A long-lived mutant with the rage of a beast and the soul of a Samurai, James "Logan" Howlett's once mysterious past is filled with blood, war, and betrayal. Possessing an accelerated healing factor, keenly enhanced senses, and bone claws in each hand (along with his skeleton) that are coated in adamantium; Wolverine is, without question, the ultimate weapon.
In the movies, he gets older because his healing factor slows down as he ages.
In the comics we've seen stories that take place over a hundred years in the future without Logan getting old. Which is why Old Man Logan doesn't make very much sense, but I guess you can explain that away because of it being a alternate reality.
Agree. I hope the movie will explain it. Then again, canon is one thing and non-canon is something totally diferent. Movies on one hand don't always follow the comics. I would really like to know the canon explanation. :)
In the movies, (X-Men: Origins), in 1845 he is still a child. Fast forward and it's the Civil War (1861-1856)...he's much older, probably over 25, meaning he aged normally. Then comes the WW1, WW2, Vietnamese War, more than 100 years have passed and Wolverine didn't age at all, or maybe he aged a only a bit. Why? Why did he suddenly stop aging?
Aging is the accumulation of molecular and cellular damage, it makes sense that Wolverine would be able to fix that damage much better than normal people.
You might be conflating aging with growing, they are not the part of the same process.
Our body is programmed to grow up, but it's not programmed to age. In fact it's programmed to prevent aging, it's just that it's not perfect at preventing it, so some small amount of damage accumulates, and eventually that damage accumulates to a point above which our body cannot tolerate it, and we die.
Aging is the accumulation of molecular and cellular damage, it makes sense that Wolverine would be able to fix that damage much better than normal people.

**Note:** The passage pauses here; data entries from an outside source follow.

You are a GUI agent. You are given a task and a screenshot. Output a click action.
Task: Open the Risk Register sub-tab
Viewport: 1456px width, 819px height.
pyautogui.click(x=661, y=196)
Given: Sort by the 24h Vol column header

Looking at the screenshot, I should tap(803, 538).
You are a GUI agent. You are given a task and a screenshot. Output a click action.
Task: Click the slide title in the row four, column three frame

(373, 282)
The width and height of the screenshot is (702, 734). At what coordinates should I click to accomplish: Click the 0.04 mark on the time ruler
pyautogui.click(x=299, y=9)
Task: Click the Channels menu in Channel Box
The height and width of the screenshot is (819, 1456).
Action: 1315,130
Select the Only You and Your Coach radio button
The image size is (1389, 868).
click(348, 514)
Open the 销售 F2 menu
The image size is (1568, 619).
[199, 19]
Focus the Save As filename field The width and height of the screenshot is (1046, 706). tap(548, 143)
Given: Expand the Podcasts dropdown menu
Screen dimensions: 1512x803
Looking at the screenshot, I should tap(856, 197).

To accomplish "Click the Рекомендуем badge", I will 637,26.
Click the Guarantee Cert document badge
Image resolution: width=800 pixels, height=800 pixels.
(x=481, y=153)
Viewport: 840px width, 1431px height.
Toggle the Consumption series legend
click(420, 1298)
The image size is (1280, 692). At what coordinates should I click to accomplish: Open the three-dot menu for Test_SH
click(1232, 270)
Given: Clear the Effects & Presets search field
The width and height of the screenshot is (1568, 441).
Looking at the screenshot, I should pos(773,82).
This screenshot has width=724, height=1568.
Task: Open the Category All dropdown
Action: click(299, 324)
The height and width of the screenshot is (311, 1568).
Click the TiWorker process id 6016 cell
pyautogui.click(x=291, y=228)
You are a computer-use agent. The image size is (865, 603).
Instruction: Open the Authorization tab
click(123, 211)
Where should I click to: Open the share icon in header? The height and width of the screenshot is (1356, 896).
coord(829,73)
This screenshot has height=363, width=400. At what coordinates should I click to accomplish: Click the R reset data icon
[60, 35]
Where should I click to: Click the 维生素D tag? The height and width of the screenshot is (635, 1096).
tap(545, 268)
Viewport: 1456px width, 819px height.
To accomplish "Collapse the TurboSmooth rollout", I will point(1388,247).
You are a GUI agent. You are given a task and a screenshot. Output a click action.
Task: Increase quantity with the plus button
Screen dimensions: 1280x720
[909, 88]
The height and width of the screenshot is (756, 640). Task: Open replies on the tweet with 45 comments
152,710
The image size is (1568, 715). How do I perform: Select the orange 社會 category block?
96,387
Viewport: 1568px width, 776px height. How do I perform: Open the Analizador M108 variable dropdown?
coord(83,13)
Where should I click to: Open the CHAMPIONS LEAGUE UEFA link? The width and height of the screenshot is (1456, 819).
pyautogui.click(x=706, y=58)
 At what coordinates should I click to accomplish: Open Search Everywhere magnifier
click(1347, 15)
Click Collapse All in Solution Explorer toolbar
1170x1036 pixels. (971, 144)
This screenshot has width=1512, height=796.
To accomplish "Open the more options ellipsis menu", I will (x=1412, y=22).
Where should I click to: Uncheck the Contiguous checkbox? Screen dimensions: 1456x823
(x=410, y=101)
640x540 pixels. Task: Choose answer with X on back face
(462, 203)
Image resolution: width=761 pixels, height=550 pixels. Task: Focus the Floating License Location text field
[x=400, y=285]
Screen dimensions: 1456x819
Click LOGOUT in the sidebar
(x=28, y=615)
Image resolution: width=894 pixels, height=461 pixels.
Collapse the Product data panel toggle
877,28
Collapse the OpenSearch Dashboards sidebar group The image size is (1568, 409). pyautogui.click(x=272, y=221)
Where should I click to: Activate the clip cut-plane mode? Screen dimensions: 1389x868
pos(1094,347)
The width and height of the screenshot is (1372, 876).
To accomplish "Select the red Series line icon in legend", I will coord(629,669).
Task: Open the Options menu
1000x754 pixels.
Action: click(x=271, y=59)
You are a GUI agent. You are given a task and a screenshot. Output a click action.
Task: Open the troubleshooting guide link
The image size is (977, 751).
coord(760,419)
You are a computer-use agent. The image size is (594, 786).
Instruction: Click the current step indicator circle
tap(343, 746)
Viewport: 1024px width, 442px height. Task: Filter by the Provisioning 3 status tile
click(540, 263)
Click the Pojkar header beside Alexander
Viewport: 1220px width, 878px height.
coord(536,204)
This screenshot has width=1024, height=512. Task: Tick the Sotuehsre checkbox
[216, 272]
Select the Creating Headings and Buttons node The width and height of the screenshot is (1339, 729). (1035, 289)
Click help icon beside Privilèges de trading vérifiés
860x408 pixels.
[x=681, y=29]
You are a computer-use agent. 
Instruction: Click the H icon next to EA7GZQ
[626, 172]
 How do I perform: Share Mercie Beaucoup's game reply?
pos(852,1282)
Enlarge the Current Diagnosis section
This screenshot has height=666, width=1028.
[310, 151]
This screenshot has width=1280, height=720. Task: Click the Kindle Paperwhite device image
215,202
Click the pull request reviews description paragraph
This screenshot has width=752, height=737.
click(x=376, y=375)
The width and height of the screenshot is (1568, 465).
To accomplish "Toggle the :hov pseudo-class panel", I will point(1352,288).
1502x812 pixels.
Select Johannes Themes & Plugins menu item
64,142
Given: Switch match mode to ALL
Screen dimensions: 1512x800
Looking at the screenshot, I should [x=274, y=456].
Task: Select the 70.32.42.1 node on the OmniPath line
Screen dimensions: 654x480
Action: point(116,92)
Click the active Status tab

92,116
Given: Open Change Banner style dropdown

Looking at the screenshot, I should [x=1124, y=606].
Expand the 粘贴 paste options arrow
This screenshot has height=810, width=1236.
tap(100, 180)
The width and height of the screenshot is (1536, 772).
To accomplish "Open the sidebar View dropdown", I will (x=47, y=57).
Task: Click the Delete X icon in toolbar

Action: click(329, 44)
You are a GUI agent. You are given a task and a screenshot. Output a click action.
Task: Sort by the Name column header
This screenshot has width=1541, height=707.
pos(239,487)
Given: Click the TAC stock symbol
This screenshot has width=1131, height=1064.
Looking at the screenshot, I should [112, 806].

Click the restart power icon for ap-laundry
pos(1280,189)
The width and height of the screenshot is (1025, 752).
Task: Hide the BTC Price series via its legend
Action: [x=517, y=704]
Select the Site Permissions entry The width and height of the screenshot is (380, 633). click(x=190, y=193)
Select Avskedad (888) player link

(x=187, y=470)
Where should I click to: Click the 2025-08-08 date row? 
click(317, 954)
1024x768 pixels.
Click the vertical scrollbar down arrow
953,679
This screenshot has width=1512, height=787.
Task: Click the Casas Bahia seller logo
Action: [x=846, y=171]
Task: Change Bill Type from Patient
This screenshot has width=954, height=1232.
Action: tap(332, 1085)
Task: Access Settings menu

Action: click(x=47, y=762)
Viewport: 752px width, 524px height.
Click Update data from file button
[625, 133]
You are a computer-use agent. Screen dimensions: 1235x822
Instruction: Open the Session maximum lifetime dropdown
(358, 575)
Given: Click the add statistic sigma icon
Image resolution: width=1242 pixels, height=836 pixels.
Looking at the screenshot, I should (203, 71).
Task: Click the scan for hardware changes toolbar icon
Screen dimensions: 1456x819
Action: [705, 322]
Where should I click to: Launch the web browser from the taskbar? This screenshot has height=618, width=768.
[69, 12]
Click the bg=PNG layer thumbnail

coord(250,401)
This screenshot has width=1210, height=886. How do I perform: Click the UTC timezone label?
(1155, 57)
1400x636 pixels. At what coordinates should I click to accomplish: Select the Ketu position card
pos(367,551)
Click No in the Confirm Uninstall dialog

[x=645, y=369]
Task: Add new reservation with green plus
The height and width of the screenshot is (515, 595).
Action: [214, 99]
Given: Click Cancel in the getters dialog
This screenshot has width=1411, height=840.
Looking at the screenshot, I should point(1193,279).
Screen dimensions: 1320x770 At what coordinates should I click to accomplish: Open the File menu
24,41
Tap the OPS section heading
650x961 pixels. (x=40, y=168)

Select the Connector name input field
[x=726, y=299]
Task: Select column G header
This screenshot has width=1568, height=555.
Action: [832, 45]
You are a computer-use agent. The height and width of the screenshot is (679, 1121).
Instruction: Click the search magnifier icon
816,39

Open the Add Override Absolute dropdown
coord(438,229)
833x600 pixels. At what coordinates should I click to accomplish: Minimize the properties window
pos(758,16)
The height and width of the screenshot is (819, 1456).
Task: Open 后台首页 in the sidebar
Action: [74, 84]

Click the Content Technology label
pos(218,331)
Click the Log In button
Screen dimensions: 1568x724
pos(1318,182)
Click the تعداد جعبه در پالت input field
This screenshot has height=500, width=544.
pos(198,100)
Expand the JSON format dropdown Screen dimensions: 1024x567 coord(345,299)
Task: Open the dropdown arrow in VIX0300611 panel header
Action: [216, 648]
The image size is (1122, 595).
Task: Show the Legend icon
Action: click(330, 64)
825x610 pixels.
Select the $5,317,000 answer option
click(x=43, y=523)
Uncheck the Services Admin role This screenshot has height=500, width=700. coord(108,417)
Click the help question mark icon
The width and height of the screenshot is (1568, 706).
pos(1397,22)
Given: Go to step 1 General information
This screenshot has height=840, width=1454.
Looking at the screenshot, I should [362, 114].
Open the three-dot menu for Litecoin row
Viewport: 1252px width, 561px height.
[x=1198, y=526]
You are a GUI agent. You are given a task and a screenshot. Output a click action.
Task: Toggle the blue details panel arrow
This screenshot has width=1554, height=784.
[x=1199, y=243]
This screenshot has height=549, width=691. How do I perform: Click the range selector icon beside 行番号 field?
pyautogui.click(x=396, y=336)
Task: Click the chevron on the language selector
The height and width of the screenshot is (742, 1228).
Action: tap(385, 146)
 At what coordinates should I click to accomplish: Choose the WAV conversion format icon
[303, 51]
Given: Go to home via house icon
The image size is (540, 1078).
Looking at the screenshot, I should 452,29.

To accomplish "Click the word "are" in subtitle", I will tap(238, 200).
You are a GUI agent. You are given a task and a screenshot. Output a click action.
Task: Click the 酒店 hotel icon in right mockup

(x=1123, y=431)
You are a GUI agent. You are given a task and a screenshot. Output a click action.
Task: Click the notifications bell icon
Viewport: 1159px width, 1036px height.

You might be conflating aging with growing, they are not the part of the same process.
Our body is programmed to grow up, but it's not programmed to age. In fact it's programmed to prevent aging, it's just that it's not perfect at preventing it, so some small amount of damage accumulates, and eventually that damage accumulates to a point above which our body cannot tolerate it, and we die.
Good point...so what prevented Wolverine from aging? Accumulation? Maybe it's happening really slow?